=== WHAT YOU HAVE TO DO ===
Can you lay out every line of the data below as a JSON list of strings, one string per line, with the blank lines left out?

=== RECORD LIST ===

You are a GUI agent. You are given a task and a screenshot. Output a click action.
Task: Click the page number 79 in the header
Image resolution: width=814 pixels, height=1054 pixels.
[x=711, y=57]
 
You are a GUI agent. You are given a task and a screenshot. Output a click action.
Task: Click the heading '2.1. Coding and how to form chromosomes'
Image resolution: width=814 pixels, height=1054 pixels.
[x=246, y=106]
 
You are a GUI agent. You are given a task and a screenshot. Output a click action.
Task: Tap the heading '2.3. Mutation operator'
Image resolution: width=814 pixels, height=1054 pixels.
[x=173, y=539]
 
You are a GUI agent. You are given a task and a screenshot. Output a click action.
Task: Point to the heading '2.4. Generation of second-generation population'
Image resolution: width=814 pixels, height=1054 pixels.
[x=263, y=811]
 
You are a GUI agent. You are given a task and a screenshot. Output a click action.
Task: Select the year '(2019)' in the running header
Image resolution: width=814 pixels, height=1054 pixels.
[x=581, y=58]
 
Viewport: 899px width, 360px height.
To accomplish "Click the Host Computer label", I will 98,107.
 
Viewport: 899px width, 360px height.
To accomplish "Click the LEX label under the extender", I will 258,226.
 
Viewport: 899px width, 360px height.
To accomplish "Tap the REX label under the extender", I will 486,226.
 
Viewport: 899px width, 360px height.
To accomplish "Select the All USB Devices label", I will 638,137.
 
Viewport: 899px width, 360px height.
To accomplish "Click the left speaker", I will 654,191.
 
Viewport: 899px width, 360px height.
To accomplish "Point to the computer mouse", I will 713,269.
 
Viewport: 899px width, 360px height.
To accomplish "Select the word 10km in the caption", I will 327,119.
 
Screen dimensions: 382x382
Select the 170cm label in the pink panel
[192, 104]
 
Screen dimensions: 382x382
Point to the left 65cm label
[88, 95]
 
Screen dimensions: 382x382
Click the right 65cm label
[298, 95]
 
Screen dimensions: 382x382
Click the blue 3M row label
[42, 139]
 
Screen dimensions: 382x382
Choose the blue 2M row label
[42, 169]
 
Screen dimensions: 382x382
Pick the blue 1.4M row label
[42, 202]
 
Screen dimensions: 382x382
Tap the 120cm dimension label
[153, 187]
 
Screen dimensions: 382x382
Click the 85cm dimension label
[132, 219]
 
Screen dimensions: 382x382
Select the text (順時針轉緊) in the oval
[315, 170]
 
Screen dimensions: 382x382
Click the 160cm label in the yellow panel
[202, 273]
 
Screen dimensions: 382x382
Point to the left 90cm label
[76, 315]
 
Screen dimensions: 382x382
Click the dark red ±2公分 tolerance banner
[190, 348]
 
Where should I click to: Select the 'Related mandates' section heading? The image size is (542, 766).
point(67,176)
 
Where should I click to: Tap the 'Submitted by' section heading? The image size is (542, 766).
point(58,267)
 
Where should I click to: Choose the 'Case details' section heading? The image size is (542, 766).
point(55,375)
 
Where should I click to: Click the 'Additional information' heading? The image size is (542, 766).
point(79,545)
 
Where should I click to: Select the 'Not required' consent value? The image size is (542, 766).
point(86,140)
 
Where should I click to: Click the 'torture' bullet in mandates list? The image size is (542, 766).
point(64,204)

=== RESULT FOR THIS EXERCISE ===
[
  "You are a GUI agent. You are given a task and a screenshot. Output a click action.",
  "Task: Click the page number 79 in the header",
  "Image resolution: width=814 pixels, height=1054 pixels.",
  "[x=711, y=57]",
  "You are a GUI agent. You are given a task and a screenshot. Output a click action.",
  "Task: Click the heading '2.1. Coding and how to form chromosomes'",
  "Image resolution: width=814 pixels, height=1054 pixels.",
  "[x=246, y=106]",
  "You are a GUI agent. You are given a task and a screenshot. Output a click action.",
  "Task: Tap the heading '2.3. Mutation operator'",
  "Image resolution: width=814 pixels, height=1054 pixels.",
  "[x=173, y=539]",
  "You are a GUI agent. You are given a task and a screenshot. Output a click action.",
  "Task: Point to the heading '2.4. Generation of second-generation population'",
  "Image resolution: width=814 pixels, height=1054 pixels.",
  "[x=263, y=811]",
  "You are a GUI agent. You are given a task and a screenshot. Output a click action.",
  "Task: Select the year '(2019)' in the running header",
  "Image resolution: width=814 pixels, height=1054 pixels.",
  "[x=581, y=58]",
  "Viewport: 899px width, 360px height.",
  "To accomplish \"Click the Host Computer label\", I will 98,107.",
  "Viewport: 899px width, 360px height.",
  "To accomplish \"Click the LEX label under the extender\", I will 258,226.",
  "Viewport: 899px width, 360px height.",
  "To accomplish \"Tap the REX label under the extender\", I will 486,226.",
  "Viewport: 899px width, 360px height.",
  "To accomplish \"Select the All USB Devices label\", I will 638,137.",
  "Viewport: 899px width, 360px height.",
  "To accomplish \"Click the left speaker\", I will 654,191.",
  "Viewport: 899px width, 360px height.",
  "To accomplish \"Point to the computer mouse\", I will 713,269.",
  "Viewport: 899px width, 360px height.",
  "To accomplish \"Select the word 10km in the caption\", I will 327,119.",
  "Screen dimensions: 382x382",
  "Select the 170cm label in the pink panel",
  "[192, 104]",
  "Screen dimensions: 382x382",
  "Point to the left 65cm label",
  "[88, 95]",
  "Screen dimensions: 382x382",
  "Click the right 65cm label",
  "[298, 95]",
  "Screen dimensions: 382x382",
  "Click the blue 3M row label",
  "[42, 139]",
  "Screen dimensions: 382x382",
  "Choose the blue 2M row label",
  "[42, 169]",
  "Screen dimensions: 382x382",
  "Pick the blue 1.4M row label",
  "[42, 202]",
  "Screen dimensions: 382x382",
  "Tap the 120cm dimension label",
  "[153, 187]",
  "Screen dimensions: 382x382",
  "Click the 85cm dimension label",
  "[132, 219]",
  "Screen dimensions: 382x382",
  "Select the text (順時針轉緊) in the oval",
  "[315, 170]",
  "Screen dimensions: 382x382",
  "Click the 160cm label in the yellow panel",
  "[202, 273]",
  "Screen dimensions: 382x382",
  "Point to the left 90cm label",
  "[76, 315]",
  "Screen dimensions: 382x382",
  "Click the dark red ±2公分 tolerance banner",
  "[190, 348]",
  "Where should I click to: Select the 'Related mandates' section heading? The image size is (542, 766).",
  "point(67,176)",
  "Where should I click to: Tap the 'Submitted by' section heading? The image size is (542, 766).",
  "point(58,267)",
  "Where should I click to: Choose the 'Case details' section heading? The image size is (542, 766).",
  "point(55,375)",
  "Where should I click to: Click the 'Additional information' heading? The image size is (542, 766).",
  "point(79,545)",
  "Where should I click to: Select the 'Not required' consent value? The image size is (542, 766).",
  "point(86,140)",
  "Where should I click to: Click the 'torture' bullet in mandates list? The image size is (542, 766).",
  "point(64,204)"
]